start Listed records

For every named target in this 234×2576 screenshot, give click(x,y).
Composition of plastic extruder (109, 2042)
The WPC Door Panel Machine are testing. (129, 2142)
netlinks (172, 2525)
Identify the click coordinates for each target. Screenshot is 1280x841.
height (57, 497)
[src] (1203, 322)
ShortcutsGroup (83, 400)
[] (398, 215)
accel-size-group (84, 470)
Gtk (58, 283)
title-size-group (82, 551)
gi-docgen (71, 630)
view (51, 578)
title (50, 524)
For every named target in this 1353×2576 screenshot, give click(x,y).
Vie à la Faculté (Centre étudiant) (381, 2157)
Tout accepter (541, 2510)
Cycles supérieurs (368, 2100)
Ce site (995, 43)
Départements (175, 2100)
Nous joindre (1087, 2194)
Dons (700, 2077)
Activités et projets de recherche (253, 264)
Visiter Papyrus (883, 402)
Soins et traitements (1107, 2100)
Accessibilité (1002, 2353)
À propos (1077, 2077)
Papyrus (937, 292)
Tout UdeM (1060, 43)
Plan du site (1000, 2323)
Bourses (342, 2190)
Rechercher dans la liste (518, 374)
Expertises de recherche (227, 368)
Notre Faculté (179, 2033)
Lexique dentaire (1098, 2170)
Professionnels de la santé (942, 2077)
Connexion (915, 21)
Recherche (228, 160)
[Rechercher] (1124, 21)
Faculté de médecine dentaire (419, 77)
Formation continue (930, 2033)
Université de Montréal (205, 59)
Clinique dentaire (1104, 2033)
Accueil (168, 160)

end Listed records

=== What you are asked to do ===
Arrange the lines as a JSON list of strings, starting with the line that contains "Rechercher dans la liste (518, 374)" and continuing through the last line. Give one string per line, and leave out any blank lines.

=== In response ===
[
  "Rechercher dans la liste (518, 374)",
  "Expertises de recherche (227, 368)",
  "Notre Faculté (179, 2033)",
  "Lexique dentaire (1098, 2170)",
  "Professionnels de la santé (942, 2077)",
  "Connexion (915, 21)",
  "Recherche (228, 160)",
  "[Rechercher] (1124, 21)",
  "Faculté de médecine dentaire (419, 77)",
  "Formation continue (930, 2033)",
  "Université de Montréal (205, 59)",
  "Clinique dentaire (1104, 2033)",
  "Accueil (168, 160)"
]